But the administration of US President Donald Trump continues to buck a foreign policy long held by earlier US presidents, that there would be no overt support of Taiwan independence, in spite of military and other forms of ongoing assistance, alongside Washington's trade-war threats.
Trump and his administration appear to be escalating the anger in Beijing, as significant steps by Washington in recent months intending to increase diplomacy with Taipei are seen by China as, at best, regionally destabilizing or, at worst, a provocation to an actual military conflict.
Following his unlikely ascendancy to the US presidency, Trump opened the recent degradation in Sino-US diplomatic relations by accepting a congratulatory telephone call from Taiwanese President Tsai Ing-wen, in contravention of some 40 years of diplomatic protocol.
Trump went so far as to suggest that his friendship with Taipei would force China to provide trade concessions with the US, an assertion met with overwhelming derision around the globe. Even shocked Taiwanese officials were quick to downplay the remarks, noting with concern that the small country was at risk of being used like a pawn and then tossed away, cited by the South China Morning Post (SCMP).
Taipei is considered by Beijing as a satellite vassal state, although the approximately 36,000-square-mile island country — just 110 miles from the mainland — claims that it is an independent sovereign nation, a view that Washington has tacitly adhered to since Taiwan's formation in 1949.

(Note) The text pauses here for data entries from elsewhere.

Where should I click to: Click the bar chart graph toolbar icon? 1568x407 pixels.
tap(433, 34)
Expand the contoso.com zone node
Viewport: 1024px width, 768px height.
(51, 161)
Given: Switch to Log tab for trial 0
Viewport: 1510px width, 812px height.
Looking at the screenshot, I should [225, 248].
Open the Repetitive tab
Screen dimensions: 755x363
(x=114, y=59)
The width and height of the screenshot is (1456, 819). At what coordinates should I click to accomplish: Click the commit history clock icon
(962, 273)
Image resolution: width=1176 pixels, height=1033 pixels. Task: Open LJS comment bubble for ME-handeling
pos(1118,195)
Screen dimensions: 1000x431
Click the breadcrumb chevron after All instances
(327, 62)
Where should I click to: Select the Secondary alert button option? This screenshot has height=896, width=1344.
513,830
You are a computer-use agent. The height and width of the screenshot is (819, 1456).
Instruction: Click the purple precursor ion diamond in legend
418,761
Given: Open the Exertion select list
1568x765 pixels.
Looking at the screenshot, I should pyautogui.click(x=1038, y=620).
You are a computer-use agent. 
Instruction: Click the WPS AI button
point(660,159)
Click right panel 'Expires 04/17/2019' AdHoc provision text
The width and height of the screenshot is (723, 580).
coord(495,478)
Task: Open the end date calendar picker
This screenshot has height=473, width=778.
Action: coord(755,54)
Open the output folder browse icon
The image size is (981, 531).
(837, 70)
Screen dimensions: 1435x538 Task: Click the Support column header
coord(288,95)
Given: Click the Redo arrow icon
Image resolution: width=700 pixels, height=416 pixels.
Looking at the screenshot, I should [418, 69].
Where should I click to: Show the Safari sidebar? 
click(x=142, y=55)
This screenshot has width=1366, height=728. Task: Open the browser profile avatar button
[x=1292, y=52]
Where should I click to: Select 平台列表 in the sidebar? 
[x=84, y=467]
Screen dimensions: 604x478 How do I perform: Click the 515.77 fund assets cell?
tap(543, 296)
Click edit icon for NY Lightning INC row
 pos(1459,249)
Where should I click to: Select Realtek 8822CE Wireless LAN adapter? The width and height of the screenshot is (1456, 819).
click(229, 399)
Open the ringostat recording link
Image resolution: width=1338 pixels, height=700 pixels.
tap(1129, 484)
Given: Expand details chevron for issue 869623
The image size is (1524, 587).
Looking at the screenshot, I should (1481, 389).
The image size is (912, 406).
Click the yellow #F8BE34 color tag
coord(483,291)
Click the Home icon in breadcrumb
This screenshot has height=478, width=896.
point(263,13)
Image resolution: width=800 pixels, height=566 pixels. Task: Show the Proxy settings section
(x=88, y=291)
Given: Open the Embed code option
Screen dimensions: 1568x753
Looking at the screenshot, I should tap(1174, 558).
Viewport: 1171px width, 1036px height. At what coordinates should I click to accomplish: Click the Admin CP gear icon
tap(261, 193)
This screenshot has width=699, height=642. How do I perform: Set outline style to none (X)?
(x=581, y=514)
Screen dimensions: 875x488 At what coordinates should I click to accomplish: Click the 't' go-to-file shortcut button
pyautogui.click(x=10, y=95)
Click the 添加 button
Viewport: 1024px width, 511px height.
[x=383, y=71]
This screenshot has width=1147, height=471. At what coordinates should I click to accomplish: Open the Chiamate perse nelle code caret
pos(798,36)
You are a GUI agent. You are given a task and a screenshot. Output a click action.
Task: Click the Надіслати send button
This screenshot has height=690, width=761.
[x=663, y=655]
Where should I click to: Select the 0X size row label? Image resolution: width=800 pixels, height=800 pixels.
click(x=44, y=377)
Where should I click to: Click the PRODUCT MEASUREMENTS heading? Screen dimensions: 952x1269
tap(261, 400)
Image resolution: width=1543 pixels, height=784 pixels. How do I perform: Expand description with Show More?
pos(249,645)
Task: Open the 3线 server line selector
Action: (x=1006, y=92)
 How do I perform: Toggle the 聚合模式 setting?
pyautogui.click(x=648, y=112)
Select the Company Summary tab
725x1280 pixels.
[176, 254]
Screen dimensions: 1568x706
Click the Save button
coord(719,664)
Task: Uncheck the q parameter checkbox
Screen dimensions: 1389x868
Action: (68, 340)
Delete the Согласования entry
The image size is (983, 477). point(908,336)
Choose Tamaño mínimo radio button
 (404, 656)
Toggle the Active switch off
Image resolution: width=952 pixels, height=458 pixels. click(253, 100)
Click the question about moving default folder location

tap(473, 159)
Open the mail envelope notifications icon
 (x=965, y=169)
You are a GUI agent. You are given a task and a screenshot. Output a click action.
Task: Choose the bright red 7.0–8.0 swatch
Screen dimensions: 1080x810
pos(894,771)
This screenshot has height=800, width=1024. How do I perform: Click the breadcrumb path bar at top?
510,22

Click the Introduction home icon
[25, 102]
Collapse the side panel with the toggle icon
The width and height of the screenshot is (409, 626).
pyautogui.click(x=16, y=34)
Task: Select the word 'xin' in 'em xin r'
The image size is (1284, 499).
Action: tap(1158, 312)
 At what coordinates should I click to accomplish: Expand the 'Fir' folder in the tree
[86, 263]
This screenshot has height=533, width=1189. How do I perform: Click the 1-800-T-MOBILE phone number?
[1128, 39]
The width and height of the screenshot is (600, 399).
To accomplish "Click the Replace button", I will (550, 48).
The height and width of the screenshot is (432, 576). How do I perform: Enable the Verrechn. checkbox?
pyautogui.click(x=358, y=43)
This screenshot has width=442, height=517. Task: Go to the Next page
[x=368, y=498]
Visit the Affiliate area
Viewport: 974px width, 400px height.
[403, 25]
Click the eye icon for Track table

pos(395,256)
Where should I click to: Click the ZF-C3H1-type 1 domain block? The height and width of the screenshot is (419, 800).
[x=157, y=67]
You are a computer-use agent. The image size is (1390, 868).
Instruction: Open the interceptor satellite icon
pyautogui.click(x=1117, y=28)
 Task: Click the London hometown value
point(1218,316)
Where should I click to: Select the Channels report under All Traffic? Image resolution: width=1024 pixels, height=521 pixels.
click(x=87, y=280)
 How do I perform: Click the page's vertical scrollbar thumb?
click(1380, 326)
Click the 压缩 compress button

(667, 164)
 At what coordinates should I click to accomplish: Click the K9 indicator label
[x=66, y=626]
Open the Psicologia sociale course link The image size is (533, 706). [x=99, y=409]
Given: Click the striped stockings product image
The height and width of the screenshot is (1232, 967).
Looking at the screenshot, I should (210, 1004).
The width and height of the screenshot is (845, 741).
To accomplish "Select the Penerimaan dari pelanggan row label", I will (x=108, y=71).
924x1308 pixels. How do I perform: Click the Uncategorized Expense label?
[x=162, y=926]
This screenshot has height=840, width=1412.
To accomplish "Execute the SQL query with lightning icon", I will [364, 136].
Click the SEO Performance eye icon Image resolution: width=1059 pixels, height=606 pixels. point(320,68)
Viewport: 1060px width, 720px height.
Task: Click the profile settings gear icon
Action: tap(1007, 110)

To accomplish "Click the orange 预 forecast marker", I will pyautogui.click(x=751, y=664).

Currently, an increasingly hawkish attitude in the Trump White House has caused fears of a vulnerable Taiwan to resurface, as moderate diplomatic voices in Washington have been forced out and replaced by Trump appointees, including newly-minted US Secretary of State Mike Pompeo formerly of the CIA, and National Security Adviser John Bolton. Both Trump loyalists are well known for caring little about the niceties of negotiation with China.
Trump's administration has heaped fuel on the fire by the approval of the sale of US military technology to Taiwan for new submarines, as well as codifying Washington foreign policy by signing a Taiwan Travel Act, easing protocols for US and Taiwanese officials to meet and do business.
Just last month, US Senators demanded that Trump offer to sell F-35 stealth fighter jets to Taiwan, according to Defense One.
In June of this year the American Institute in Taiwan, an embassy to the country in all but name, will occupy a new facility in Taipei, amid speculation that Bolton or another senior US official would attend the ceremony, a move that Beijing would consider a major provocation, according to SCMP.
Taiwanese premier William Lai recently described himself publicly as "a political worker for Taiwanese independence," a comment that has not gone unnoticed in Beijing, particularly as Washington has increased it's recognition of an independent Taipei.